Was unterscheidet Bezahlung per Telefon und Dienstleistung am Telefon?
Im oben geschilderten Fall nutzte das Kind das Telefon nicht für die Inanspruchnahme einer Dienstleistung, sondern nur für die Abwicklung einer Zahlungsdienstleistung. Deshalb gingen die Regeln über Zahlungsdienstleistungen dem Telekommunikationsrecht vor, nach dem normalerweise der Anschlussinhaber alles zu zahlen hat, was über seinen Anschluss passiert.
Wird nun aber am Telefon direkt eine kostenpflichtige Dienstleistung in Anspruch genommen – wie etwa Telefonsex, Horoskoperstellung oder was auch immer – könnte die Rechtslage anders aussehen. Dann wäre wohl das Telekommunikationsgesetz (TKG) anwendbar.
Trotzdem kann sich der Anschlussinhaber aber gegen eine unerwartete Riesen-Rechnung wehren: Er hat nach § 45i Abs. 4 TKG das Recht, nachzuweisen, dass ihm die Inanspruchnahme von Leistungen nicht zugerechnet werden kann. Das bedeutet: Jemand anders ist ohne seine Zustimmung tätig geworden. Wenn ihm dieser Beweis gelingt, kann der Anbieter das verlangte Entgelt nicht verlangen.
Was bewirkt eine Verletzung der Aufsichtspflicht?
Macht ein Online-Dienstleister eine Verletzung der Aufsichtspflicht geltend, will er die Eltern auf Schadensersatz für die Handlungen ihres Kindes verklagen. Das ist jedoch nicht so einfach. Eltern müssen ihre Kinder gerade bei Online-Aktivitäten nämlich nicht permanent auf Schritt und Tritt überwachen. Der Bundesgerichtshof entschied zum Beispiel zum Thema "illegales Filesharing": Bei einem 13-Jährigen reicht ein Verbot der Teilnahme an kostenlosen Tauschbörsen und eine Belehrung über deren Rechtswidrigkeit aus, damit die Eltern nicht haften.
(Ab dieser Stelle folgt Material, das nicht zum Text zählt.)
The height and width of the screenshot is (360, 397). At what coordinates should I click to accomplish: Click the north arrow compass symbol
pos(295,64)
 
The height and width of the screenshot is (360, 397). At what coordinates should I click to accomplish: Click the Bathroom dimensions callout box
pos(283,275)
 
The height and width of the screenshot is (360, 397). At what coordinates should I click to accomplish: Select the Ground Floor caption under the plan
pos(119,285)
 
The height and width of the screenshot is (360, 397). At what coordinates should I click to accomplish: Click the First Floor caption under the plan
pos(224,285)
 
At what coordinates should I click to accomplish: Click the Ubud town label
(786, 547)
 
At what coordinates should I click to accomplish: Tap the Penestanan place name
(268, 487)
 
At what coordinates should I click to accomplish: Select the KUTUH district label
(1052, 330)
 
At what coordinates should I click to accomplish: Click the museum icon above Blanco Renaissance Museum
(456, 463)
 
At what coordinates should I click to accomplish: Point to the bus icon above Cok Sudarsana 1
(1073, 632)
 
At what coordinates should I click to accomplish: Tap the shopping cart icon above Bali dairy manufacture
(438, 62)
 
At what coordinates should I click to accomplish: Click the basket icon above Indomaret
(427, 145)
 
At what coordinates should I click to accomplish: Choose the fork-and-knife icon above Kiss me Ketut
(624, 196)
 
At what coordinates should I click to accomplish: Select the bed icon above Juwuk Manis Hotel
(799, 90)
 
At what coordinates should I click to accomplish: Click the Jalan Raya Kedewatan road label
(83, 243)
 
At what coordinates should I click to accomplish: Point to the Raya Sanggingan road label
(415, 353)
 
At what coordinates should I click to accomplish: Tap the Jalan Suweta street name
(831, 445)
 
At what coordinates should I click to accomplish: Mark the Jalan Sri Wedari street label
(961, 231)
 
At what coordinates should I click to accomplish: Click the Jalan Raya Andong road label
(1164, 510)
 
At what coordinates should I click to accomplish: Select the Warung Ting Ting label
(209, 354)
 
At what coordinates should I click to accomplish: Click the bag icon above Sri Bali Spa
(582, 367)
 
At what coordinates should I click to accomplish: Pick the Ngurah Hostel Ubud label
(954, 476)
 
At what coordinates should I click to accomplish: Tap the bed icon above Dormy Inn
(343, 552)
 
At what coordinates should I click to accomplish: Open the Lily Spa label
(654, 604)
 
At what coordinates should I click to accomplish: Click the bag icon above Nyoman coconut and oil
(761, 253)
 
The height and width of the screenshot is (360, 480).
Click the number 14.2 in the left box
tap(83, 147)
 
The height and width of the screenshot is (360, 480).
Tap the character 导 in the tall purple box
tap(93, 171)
Hier kommt allerdings dann eine Haftung des Kindes selbst in Betracht - immerhin geht es hier nicht um einen Vertragsabschluss, sondern um Schadensersatz. Und ein Gerichtsurteil kann noch 30 Jahre lang vollstreckt werden.
Praxistipp
Wenn Kinder online oder am Telefon Geschäfte getätigt haben, sollten Sie es erst einmal im Guten versuchen und den Anbieter darauf hinweisen, dass ein Minderjähriger ohne Zustimmung der Eltern tätig geworden ist. Hilft das nichts, sollten Sie einen im Zivilrecht erfahrenen Rechtsanwalt hinzuziehen.